If you do not have good instructors or even bad ones, should not be disappointed. You can see it as a chance for you to self-study and argue. You can HELP to make them better, but in many cases, it is an art and depends on instructors’ mind. Some are not so opened and you must have the way to suggest your idea/ help instructors.
For instructors:
The good way for instructors to think when students argued is that “Students are helping me for free, I do not lose anything”. Another thing is that in a class, there will be 30 (or 200, depends on the university), and everybody knows that 30 CPUs working parallel can compete with 1 super computer in terms of data storage and processing. So, in many cases, their argument will become right. Open your minds and learn it, it may become a novel approach for research or your works. Instructors should also open their minds wider and encourage students more to argue and do not make students think you are too strong or too excellent. No students will try to argue when they know their opponents are too excellent and 99% of argument, they may get wrong. It may be really strange at first but it may become excellent when you get it.

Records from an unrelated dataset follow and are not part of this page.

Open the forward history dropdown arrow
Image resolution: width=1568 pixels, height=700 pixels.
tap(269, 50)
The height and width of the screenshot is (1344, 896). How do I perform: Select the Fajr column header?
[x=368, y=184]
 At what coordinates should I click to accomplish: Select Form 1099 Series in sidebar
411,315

Yeah, to be honest, I know that Vietnamese instructors have many difficulties, and I do not want to open a big discussion about whether we should understand them, whether we should not require them a lot. Ok, I know, but I try to HELP them become better. It is good for them and for students.
Learn new things in IT
Generally, I think in every area, not just IT, people face 2 questions on their studying lives. What to learn and how to learn it as fast and as deep as possible.
What to learn
In fact, the problem with “What to learn” is in some case really hard to answer, in some other cases it is really easy when somebody like your teachers, your bosses tell you that you need to learn this specific topic to serve for the assignments or for working this project. However, when you decide yourself, it is a big challenge requires a lot of experience and high vision on What will be the next technology/idea coming and if it worths spending time learning that new ideas in a big forest of technology. Our time is valuable, there are many interesting outside, you can not learn all of them. I will not focus yet on this problem but I want to Open Discussion for everybody to share their experience and vision to answer the big question “What Will be The Next”
How to learn
Now, I focus on the easier question, how to learn fast and deep enough.
Here is an interesting post that you can read it yourself. BuuNguyen’s blog, learn new things from books. Overall, it says something about why you have to learn new things from books. If you have any arguments with that post. You should reply on that blog, that guy is willing to answer you. I want to extend it and share some thing more here.

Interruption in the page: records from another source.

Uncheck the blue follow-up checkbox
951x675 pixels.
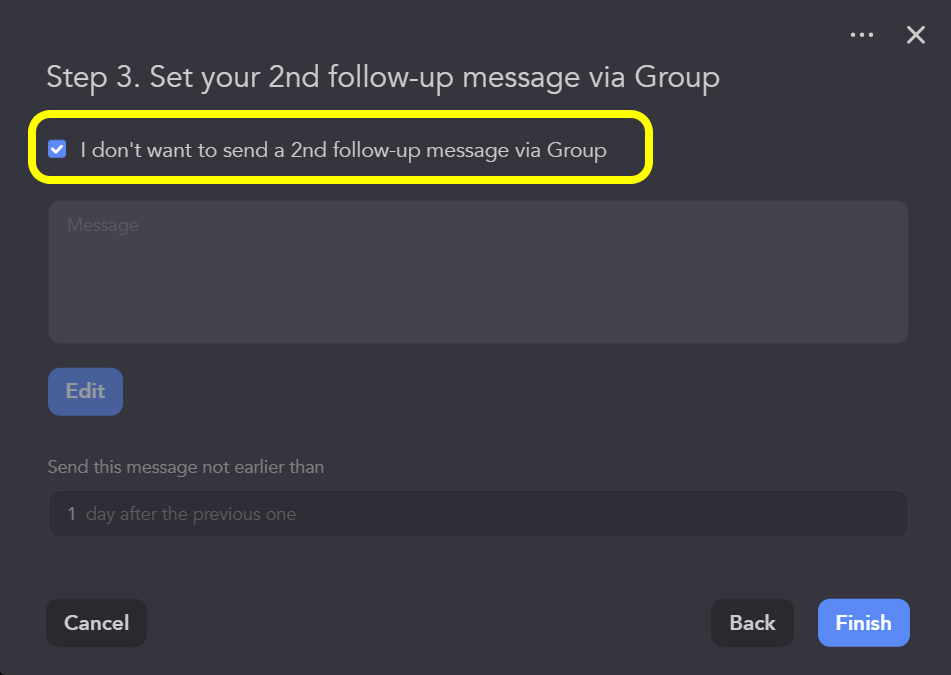point(57,150)
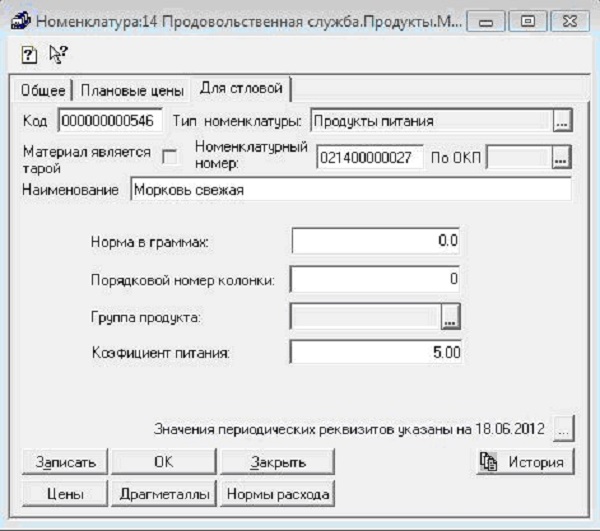Open the Группа продукта selection button
This screenshot has width=600, height=531.
tap(451, 317)
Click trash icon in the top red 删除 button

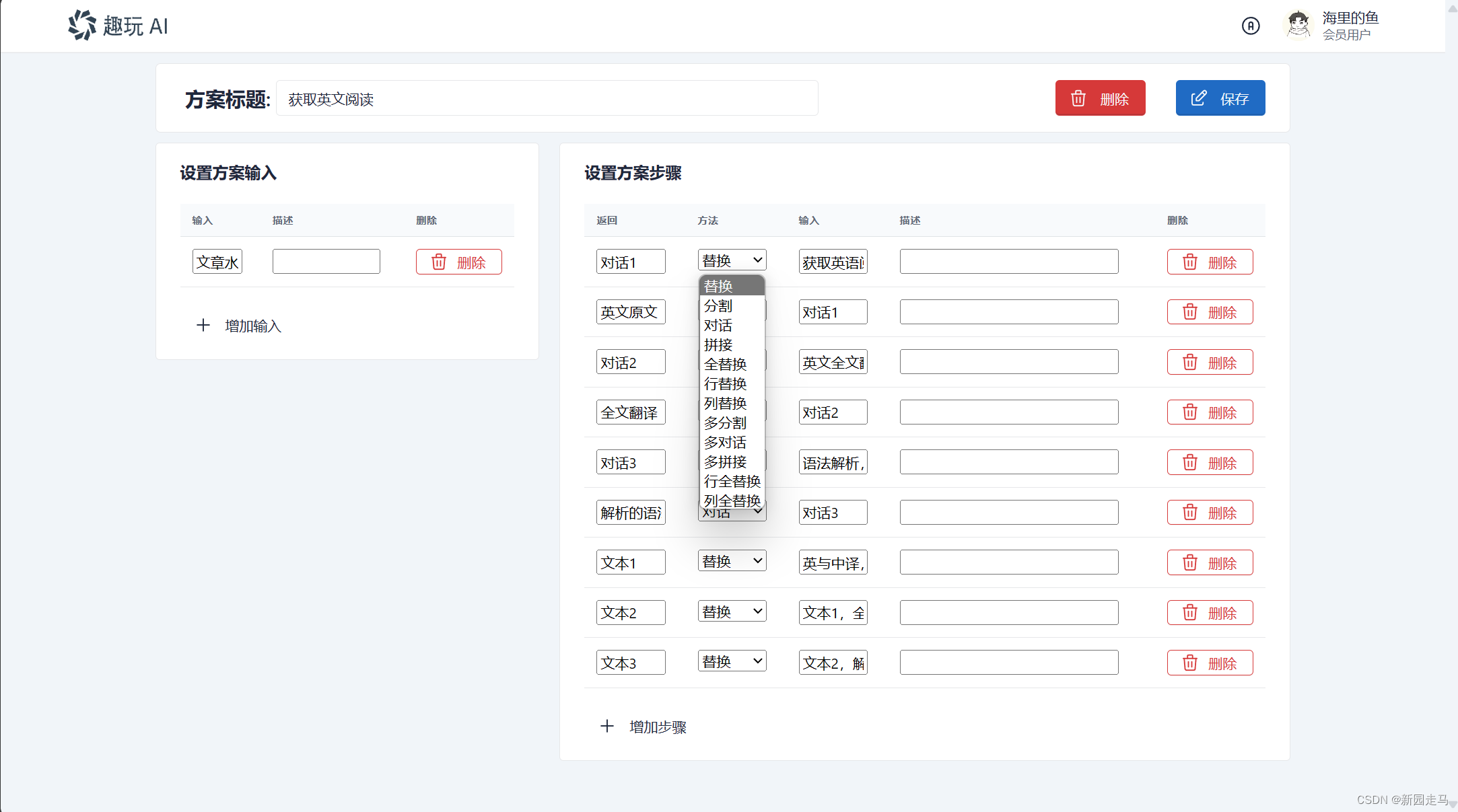[1078, 98]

That post only focus on convincing the advantage of books. I want to suggest that you should learn from many books on the same topic. It is not a new suggestion also, I read it on blog KHMT (I forgot the link of the post, search it later). Why do you have to do so?No matter how good the book is, it is coming from an individual or a small group of actors, that is restricted, and not enough. Every books has a different way of addressing the problem, and that particular addressing model, in most cases, is not always excellent for every chapters/problems. My experience is picking some good books, looking through table of contents, looking through explaining model (graph, text, code, examples, mathematics, science, technology solution, tutorial…). Usually, the explaining model is consistent through a whole book (or many chapters of that book). Moreover, different books can suggest other ideas, concepts that a book lacks which will be seen when looking at the preface or table of content.
There are many other ways of learning suggested by Thanh Cong (slides) on barcampsaigon. In brief, he suggested team working, tutorials, pair programming. One more thing suggested by me on barcampsaigon also is Teaching (thanks to huyzing and eric hosick). IMO, you will not be an expert in a specific topic until you can teach other guys to be as good as you. You will need to understand the problem deeply before you can tell it by your language by your ways. Moreover, different people learn by different approaches, you have to teach them based on their approach, their way of thinking. Another value is that you will immediately know what you lack in that topics when standing before a huge number of different kinds of questions.